The reviewers write: "the IETF is currently dealing with the final draft of a successor document to that BCP. This will provide expanded means for specifying languages, including designations for script and orthographic authority as components of a language tag".

This is a very odd reading of the RFC 3066 bis Draft.

1) The "script" indication has strictly no interest as far as IDNs are concerned, except to provide a short (100 codes) list of names to possibly designate charsets (experts think there are around 200 scripts in use). For example, the debate on the Unicode list shown a deep disagreement over the simple question "can I write French in using the Latn script?".

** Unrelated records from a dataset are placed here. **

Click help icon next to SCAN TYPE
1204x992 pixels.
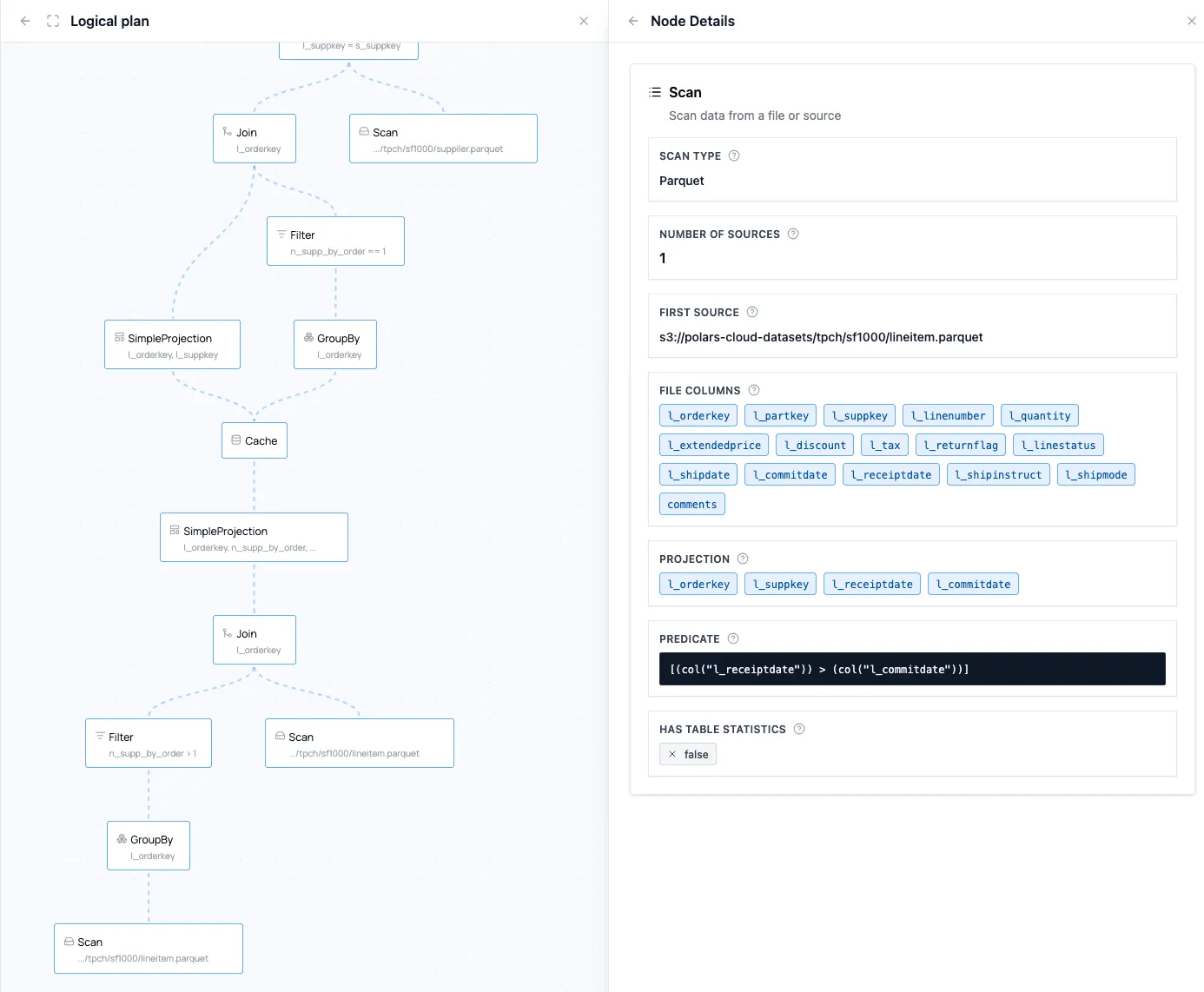tap(734, 155)
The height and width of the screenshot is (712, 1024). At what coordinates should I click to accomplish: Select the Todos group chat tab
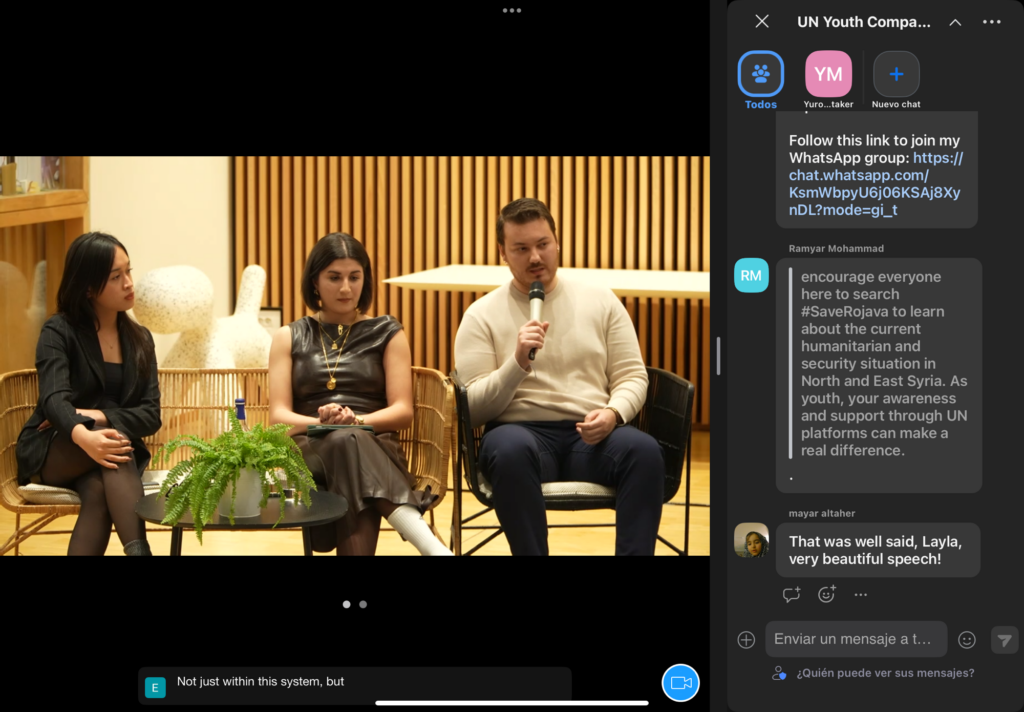[761, 74]
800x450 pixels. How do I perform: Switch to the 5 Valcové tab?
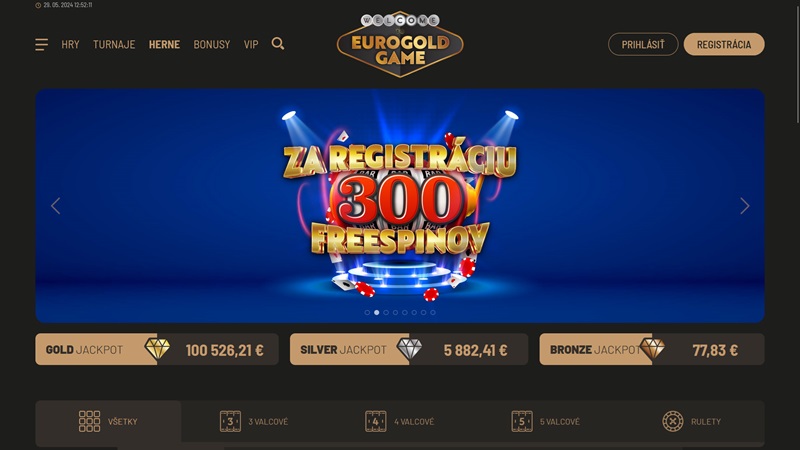coord(545,421)
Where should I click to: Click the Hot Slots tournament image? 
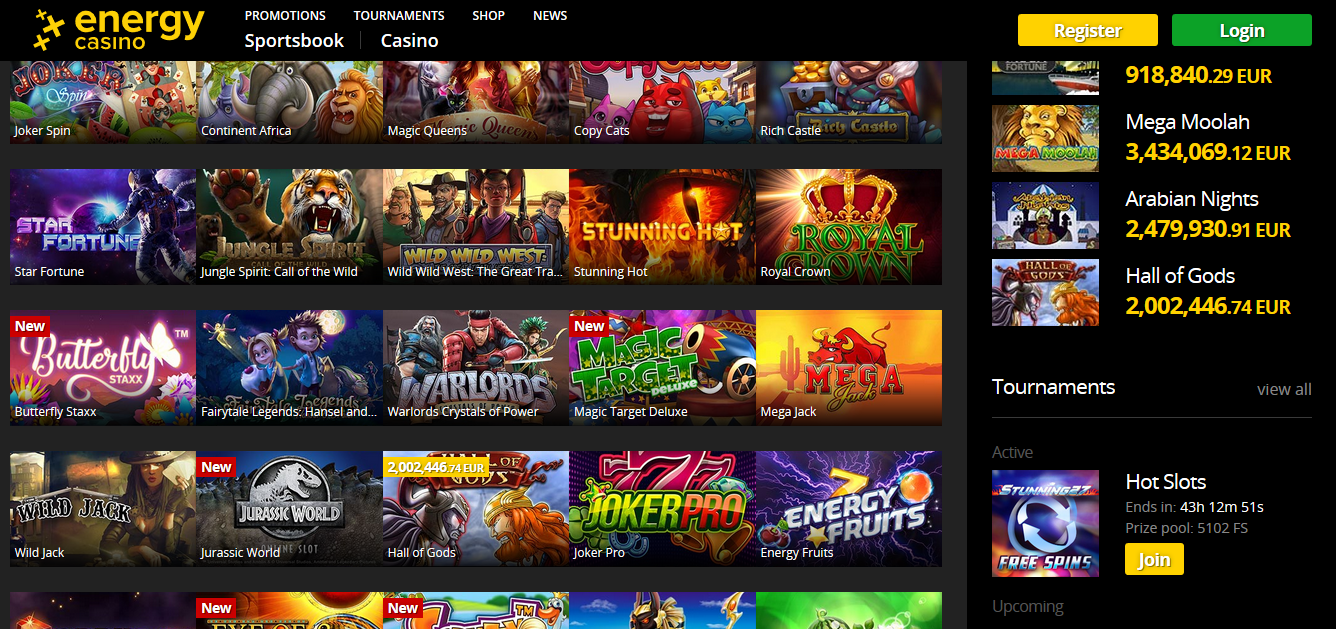point(1045,523)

This may introduce incredible confusion (we already met) as the same name can be used for different charsets by the TLD Managers. It is also of low interest because of the need to support foreign script characters used in commercial denominations, TM or nicknames. The need is for a naming format for TLD table.

2) I wander what can be called "orthographic authority" in the RFC 3066 language tag. That tag uses a mix of UN.49 and ISO 3166 codes and numbers to designate what they call a "region". The only "orthographic authority" could be the legal authority of the considered country. By nature the ccTLD (RFC 1591, GAC declaration) the ccTLD Manager as the trustee of the national authority IS that authority, its representative or its legal "colleague".

As a general comment, this WG decided non to consider IDNs, DNS, lingual community needs and convergence with other Registries (ISO 11179) as irrelevant to the scope of their WG. This will lead to appeals by lingual organisations and ccTLDs should this Draft be approved without supporting URI/IRI-tags. The conflict is between two different layers (computers interoperability and users interintelligibility):

- a sabilisation of the internationalisation approach in constraining the current pratice for a convergence (through the denomination) with locales files (this is the Unicode CLDR project quoted in the Charter)

- and a multilingualisation approach supporting the users lingual communities, including ccTLDs.

There are many reasons to use URI-tags (specified by an accepted non published RFC) and IRI-tags to be specified. One is homographs. The recommendations given by the Guide Lines only concerns SLDN. Phishing has nothing to do with IDNs but with the misconcepts of IDNA. Phishing uses IDNA possibilities on nLD labels and work with _every_ domain name. IRI-tags permit zone managers (any level) to specify their own tables for their own zone. A zone manager of the DN xxx.yyy.zz can define a Zone Table for Arab characters as "ar-0-xxx.yyy.zz:ar.txt".


The reviewers also note "The discussion that is in progress about permitting a more extensive character repertoire in top-level labels can result in a change to this condition, as well as raising need for further guidelines specific to the new situation".


Could they document this "discussion in progress"?